- **EXERCISE DESCRIPTION**
In the text on public bidding in Brazil, which law bars the author of a basic or executive project from bidding to execute that project?

═════ SELECTED TEXT ═════

These requirements must be met in the exact form established in the RFP. Public bidding is a very strict and formal procedure in Brazil, which may give cause to disqualification because of minor defects in the documentation. The Brazilian Administrative Law entitles bidders to file administrative and judicial defences and appeals to preserve their rights, such as in cases of wrongful disqualification of proposals and non-compliance with the RFP with applicable legal requirements.
ii Conflicts of interest
The RFP can provide requirements to avoid conflicts of interest, such as, for example, the prohibition on bidders hiring staff from the bidding authorities. The RFP may also have provisions for the bidders with requirements or limitations on contracting with third parties.
Furthermore, Federal Law 8,666/1993 establishes that the author of a basic or executive project cannot participate in the bids to execute such project or to provide goods necessary to the project. The Law also prohibits public servants who work for the administrative entity promoting the RFP to be bidders.
Additionally, in some states, such as São Paulo, private individuals can be allowed an exclusive authorisation to perform previous studies and project planning for a PPP, within the expression of interest (EOI) procedure. In such cases, when an exclusive authorisation is granted, the private individual authorised may not participate in the future bidding, nor can the future bidders be affiliated to such party, to avoid conflicts of interest. These limitations do not apply to EOI within the federal level, when authorisations are granted in a non-exclusive manner.
iii Foreign suppliers
When allowed by the RFP to participate directly, foreign entities functioning in the country should provide an authorisation decree duly registered with the competent body according to the company's activity; and foreign entities not functioning in the country must establish a legal representative in Brazil with express powers to be served and to respond administratively and judicially.
In these cases, equivalent qualification evidence available in the relevant jurisdiction should be provided and all foreign documents must be certified by a notary public as according to the originals and, if signed, must have the signatures certified by a notary public, and the notarisations must be legalised with the Brazilian consulate incumbent in the jurisdiction. Legalisation of documents is not needed in the event the acquirer is from a country party to the Apostille Convention. Furthermore, documents must be translated into Portuguese by a sworn translator in Brazil.

═════ STORED DATA ═════

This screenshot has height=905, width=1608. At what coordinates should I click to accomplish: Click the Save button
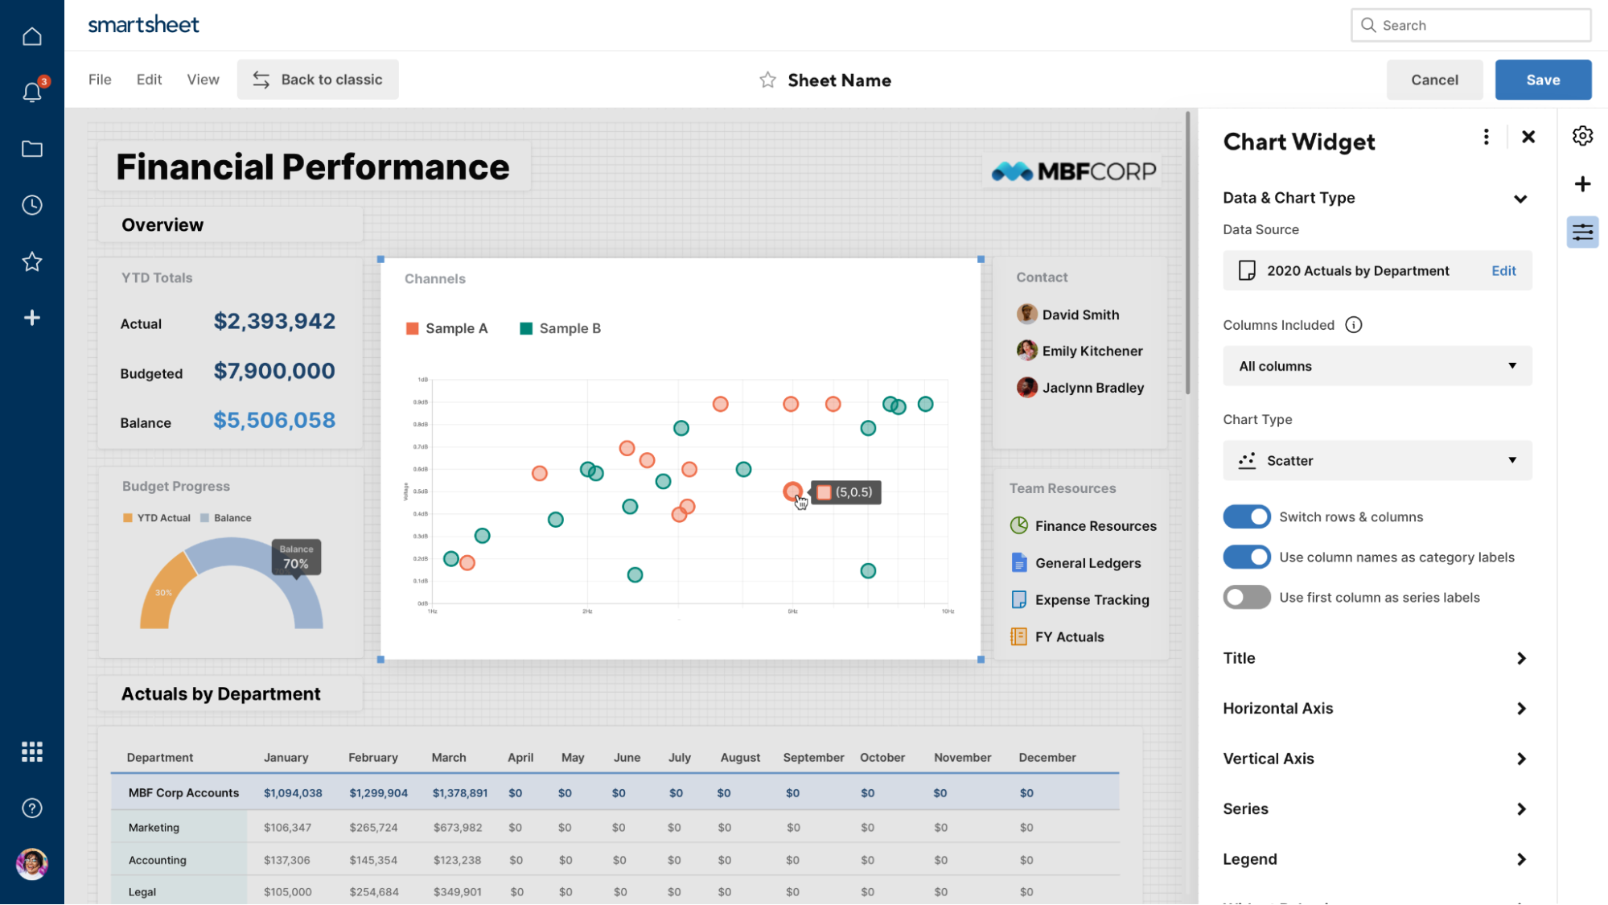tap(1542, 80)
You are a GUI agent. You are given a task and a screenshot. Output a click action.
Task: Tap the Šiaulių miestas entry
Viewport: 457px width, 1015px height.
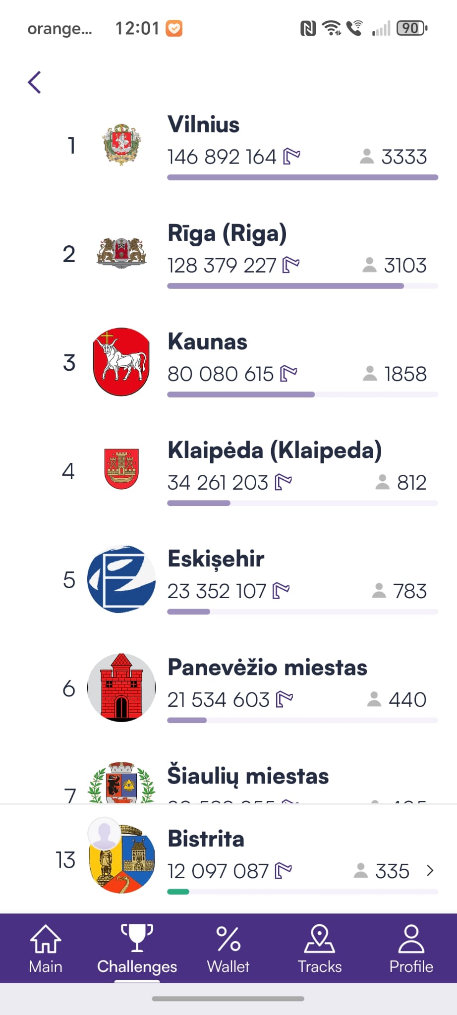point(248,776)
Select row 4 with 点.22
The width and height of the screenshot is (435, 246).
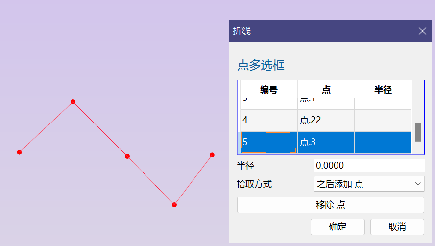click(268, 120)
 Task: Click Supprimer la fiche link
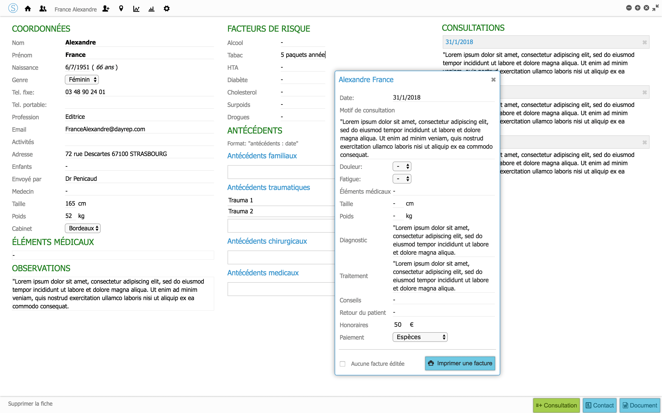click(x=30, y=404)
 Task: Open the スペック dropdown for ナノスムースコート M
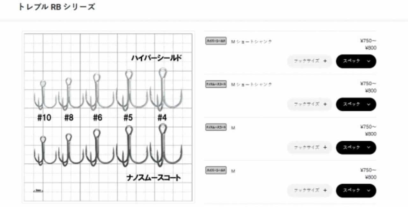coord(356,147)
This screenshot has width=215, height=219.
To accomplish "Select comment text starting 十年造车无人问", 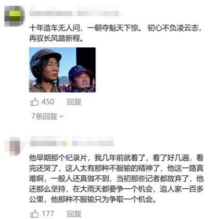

═════

- **IN RESPONSE**
Federal Law 8,666/1993